На самом деле, препод видел Леху второй раз. Леха лично договаривался о коньяке, но препод был, во-первых, с похмелья, а во-вторых, Блюм так технично подловил его (чтобы не отвертелся) в туалете, прямо над писуаром, что у препода в голове все смешалось, как в доме Балконских.
В общем, не узнанный, но счастливый Леха, тихонько напевая "Белый аист лытит...", берет билет, садится и с не общим выражением лица, морщась и потирая лоб, начинает сладострастно выводить на листке одному ему ведомые каракули и иероглифы. Через минуту уже подсаживается к преподу, кладет перед ним листок, и тут вдруг на весь институт раздается вопль. Тепленький препод подпрыгнул вдруг, как на сковородке и заорал так, словно у него оторвался тромб и это последняя его секунда на белом свете. Мы тогда испугались, что у препода и вправду случится второй инсульт: хромал он как раз после первого.
А Леха такого когнитивного диссонанса в своей жизни еще не испытывал. Простой, понятный мир рушился у него на глазах.
- ЧТО ЭТО?!!!!! - вопил с виду тихий и подобревший от коньячных паров, препод, - ЧТО ЭТО ТАКОЕ?!!! Усачев?! ЧТО ЭТО?!!! А-А-А!!!
Леха чуть со стола не упал.
- Да я - в списке!!!!!!!!!!!!!!
- Каком ты списке?!
- В Этом! Я его сам писал!
Препод берет листок и несколько секунд его изучает.
- Нет тебя в СПИСКЕ!
Леха не был суеверен, но тут впервые поверил в волшебство и черную магию. И тут он вспомнил, как однажды, на картошке под Серпуховым, на него летело цунами грузинских бандитов из Института управления им. Орджоникидзе, человек сто-двести, а он тогда только уперся и нагнул шею.

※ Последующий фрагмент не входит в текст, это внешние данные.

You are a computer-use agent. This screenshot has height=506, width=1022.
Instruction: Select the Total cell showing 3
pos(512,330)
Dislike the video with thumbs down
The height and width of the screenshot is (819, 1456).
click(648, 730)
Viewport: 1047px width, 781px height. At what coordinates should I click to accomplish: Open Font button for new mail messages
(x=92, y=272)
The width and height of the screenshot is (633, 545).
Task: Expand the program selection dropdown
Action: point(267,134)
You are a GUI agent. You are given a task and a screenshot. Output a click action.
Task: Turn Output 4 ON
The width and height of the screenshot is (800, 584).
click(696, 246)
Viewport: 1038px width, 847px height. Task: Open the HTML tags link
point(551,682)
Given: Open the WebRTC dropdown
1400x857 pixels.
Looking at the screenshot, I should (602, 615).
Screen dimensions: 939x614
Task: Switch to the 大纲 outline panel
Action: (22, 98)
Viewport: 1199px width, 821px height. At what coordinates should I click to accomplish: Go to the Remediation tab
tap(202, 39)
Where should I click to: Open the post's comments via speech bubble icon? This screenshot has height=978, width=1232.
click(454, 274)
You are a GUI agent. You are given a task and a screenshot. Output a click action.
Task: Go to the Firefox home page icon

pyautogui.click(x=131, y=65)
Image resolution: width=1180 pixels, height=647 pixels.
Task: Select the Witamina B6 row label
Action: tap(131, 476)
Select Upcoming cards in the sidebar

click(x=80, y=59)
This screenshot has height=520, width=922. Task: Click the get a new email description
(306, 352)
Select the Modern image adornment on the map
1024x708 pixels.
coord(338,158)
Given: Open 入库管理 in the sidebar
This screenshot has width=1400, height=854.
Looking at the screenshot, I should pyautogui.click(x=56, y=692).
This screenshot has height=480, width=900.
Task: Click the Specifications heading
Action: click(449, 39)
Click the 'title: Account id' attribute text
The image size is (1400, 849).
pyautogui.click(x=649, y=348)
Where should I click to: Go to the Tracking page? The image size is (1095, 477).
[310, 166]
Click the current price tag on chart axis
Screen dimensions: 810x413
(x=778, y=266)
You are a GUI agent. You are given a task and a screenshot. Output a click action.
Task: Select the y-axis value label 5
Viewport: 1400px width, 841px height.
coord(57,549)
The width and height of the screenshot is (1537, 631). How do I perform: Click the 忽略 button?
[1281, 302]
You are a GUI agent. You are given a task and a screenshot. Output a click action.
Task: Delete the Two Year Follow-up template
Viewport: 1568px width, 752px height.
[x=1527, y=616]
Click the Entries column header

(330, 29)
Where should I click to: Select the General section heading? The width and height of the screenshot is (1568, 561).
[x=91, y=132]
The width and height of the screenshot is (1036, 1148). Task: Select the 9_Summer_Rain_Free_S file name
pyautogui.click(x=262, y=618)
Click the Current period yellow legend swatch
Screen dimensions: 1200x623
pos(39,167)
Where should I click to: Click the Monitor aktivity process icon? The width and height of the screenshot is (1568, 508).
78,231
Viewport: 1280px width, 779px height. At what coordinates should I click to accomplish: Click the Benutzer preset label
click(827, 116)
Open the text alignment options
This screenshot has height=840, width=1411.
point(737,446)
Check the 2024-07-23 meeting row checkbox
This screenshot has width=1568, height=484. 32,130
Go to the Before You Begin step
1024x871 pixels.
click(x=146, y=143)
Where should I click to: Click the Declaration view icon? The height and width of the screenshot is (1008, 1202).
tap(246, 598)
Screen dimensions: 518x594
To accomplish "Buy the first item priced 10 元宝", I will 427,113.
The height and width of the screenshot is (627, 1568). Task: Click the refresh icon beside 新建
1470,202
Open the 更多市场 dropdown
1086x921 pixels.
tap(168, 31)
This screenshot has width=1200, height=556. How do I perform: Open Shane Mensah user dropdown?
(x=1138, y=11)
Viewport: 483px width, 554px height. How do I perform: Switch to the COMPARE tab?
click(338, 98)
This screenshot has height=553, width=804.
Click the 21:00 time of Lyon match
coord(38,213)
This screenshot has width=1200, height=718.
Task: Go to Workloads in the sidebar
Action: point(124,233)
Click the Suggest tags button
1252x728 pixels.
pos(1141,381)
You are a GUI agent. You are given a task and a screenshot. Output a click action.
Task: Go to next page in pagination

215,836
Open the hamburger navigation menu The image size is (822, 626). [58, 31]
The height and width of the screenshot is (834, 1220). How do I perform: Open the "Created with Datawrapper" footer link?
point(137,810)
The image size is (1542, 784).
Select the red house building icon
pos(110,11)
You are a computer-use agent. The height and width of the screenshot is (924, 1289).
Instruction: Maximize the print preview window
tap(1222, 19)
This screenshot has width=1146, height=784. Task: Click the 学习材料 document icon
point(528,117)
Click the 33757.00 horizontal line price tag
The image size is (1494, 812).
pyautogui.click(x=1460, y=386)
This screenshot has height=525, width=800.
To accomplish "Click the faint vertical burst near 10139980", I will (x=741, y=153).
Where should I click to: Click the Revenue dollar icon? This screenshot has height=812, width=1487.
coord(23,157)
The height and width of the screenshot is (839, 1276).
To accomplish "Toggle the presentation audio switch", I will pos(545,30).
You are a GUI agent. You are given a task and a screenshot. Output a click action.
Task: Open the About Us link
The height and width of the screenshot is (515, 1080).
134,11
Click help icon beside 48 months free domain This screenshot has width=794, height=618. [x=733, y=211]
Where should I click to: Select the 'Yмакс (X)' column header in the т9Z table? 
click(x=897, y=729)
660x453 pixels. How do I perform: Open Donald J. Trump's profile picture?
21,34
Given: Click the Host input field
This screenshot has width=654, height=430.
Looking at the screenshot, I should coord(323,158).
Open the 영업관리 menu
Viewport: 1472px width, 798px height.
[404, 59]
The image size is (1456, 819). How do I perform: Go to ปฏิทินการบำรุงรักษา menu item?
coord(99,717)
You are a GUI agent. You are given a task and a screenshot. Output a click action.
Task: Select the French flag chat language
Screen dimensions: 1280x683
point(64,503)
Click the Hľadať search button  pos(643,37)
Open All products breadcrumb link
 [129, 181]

Леха встал, геройски встряхнул с себя наваждение, посмотрел с пристрастием на волшебный список и вдруг с облегчением выдохнул. Даже расплылся в умилении.
- Вот же, я - первый там стою!
Пару секунд оба пялились в список.
- Тут какой-то... Блюм...
И тут тридцать глоток вступились за своего народного депутата.
- Давай зачетку. Усачев. Когда писать нормально научитесь?
- Век живи - и дураком помрешь! - резюмировал Блюм и, уворачиваясь от поздравительных оплеух, побрел к выходу из аудитории.

***

Когда мы последний раз виделись, Леха был милицейским участковым у себя в городке. (По американскому значит, шериф). Участковый из него получился, думаю правильный. Леху не раз били, и в том числе, в милиции.